Seeing this, Manaja Hill, a youth organizer from Standing Rock, asked if I would teach photography to teens on the ride. It was an opportunity to pass on skills and a way to facilitate their voice. In 2006 I started the Future Generations Teen Photojournalism Project to provide cameras, computers, and internet connection in the field and teach photography and video to youth on the ride.
This ride is for the youth, their point of view is integral to the project. Over the years their work has shown in festivals and museums in the US, Europe, and Asia.
DG: I am always interested to hear more about the ways in which long-term projects evolve over time. What notable moments stand out to you over the course of this 20-year project that you feel were critical to its development?
KM: Over two decades my presence on the ride has changed from visitor to family. This colors my view as I make new images and consider the archive of overlooked photos from the past.
One of the ways my role evolved was through technology. In 2004 I shot mostly film and had to wait to get home to see the photos. With the current quality of digital imagery and the immediacy of wireless communication, followers see images the same day. There’s no time to linger, it’s a different experience and a larger responsibility.
From about 2006 on, advances in digital technology allowed me to teach local teens to shoot, process, and upload digital files to the web by wireless. While I still made photographs, much of my focus was on facilitating their work.
With advances in cellular technology and social media, much of what I was tasked to do is now done by tribal members. Videos and stills generated by the community are shared widely and my role is now shifting toward archiving.
DG: It is evident from our conversation and your photographs (from this project and others) that an important part of your creative practice is social, and perhaps emotional connection. Why do you believe it is important for your photographic work, in general, to actively engage with communities rather than merely portray them?
KM: I consider engaging with community a necessary part of the process because it’s what gives the work nuance and breadth. I think the difference in how you engage depends on how you see your role. I work with the community and take my responsibility seriously. I have a limited view and when I can foster multiple voices from within the community their perspective offers an essential point of view that would not otherwise come forward.

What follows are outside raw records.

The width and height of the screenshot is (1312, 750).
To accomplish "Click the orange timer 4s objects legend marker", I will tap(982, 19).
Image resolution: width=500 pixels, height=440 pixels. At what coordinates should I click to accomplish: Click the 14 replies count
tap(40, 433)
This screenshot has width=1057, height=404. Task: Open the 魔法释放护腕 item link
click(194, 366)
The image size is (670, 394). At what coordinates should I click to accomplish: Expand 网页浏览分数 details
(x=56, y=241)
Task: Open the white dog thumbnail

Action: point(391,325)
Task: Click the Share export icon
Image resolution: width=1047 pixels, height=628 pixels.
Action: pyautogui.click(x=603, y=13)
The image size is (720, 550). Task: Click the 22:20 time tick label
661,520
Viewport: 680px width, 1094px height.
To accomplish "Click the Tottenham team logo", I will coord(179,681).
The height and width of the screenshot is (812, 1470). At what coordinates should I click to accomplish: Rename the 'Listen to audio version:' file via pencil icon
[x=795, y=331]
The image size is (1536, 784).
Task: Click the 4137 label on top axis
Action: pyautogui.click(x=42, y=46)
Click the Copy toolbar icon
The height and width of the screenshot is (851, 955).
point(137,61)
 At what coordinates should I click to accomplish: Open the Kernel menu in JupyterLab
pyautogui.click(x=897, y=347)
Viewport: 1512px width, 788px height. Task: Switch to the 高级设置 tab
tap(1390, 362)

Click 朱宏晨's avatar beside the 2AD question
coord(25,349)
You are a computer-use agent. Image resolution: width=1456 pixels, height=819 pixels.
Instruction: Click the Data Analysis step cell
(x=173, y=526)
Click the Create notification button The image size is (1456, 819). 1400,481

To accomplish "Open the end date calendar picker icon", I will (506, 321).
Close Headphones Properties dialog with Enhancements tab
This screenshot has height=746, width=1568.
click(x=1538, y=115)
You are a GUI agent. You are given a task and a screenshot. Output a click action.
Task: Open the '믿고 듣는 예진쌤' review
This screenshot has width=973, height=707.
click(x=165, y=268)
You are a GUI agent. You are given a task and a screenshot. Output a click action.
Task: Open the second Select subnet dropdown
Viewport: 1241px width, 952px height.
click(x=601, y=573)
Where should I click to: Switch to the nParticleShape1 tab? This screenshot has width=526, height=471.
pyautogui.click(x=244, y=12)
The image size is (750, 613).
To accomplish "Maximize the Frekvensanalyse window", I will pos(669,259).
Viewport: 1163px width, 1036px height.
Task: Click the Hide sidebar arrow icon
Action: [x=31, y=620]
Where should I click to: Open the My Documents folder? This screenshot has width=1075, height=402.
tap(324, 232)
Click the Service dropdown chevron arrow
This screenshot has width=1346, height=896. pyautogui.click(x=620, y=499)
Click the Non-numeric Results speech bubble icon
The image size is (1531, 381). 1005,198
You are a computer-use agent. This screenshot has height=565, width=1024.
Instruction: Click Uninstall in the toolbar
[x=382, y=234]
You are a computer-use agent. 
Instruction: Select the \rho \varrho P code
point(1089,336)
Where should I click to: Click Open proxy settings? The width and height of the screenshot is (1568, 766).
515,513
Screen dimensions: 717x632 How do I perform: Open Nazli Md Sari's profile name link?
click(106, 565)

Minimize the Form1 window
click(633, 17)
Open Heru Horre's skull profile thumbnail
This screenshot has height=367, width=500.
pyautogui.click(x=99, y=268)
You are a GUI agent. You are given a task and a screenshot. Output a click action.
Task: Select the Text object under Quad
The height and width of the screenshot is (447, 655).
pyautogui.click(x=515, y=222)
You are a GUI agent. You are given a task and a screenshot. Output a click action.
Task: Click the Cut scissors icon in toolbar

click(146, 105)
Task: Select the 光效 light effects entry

DG: On the 300-Miles to Wounded Knee project website it is stated that “The typical methodology practiced by most photographers who visit the reservation does little to ameliorate the negative effects of transgenerational trauma experienced by native peoples. This project works against that tradition.” How would you say this work achieves that?
KM: People from all over the world visit the reservation to take photos—there are websites created to share Pow Wow photos by people from all over the world. Even before Edward S Curtis removed clocks from his photographs to historicize his representations, the relationship between photography and this country’s tribes invites skepticism.
Professional photographers and news crews come to the reservation to tell stories. They typically engage tribal concerns for short pieces in news cycles. Even long form journalism has a short shelf life and is meant mainly to engage the outside community.
The 300-Miles work is in service to the community. It exists mainly on social media and its interaction with tribal members is immediate. People await daily posts to see relatives and celebrate their strength.
Most followers of the work come from within the tribe, and though there is international visibility, the work was meant for the people from the onset. The project has created a visual archive of generational resilience, elders bring children who then bring their children years later.
The work with teens is essential for the project’s success. One of my favorite memories is from 2019, when Damon Hopkins spoke with his daughter, Love, about working with me. I had photographed him as a teen. She had grown up with those photos and now she was making her own video of the ride.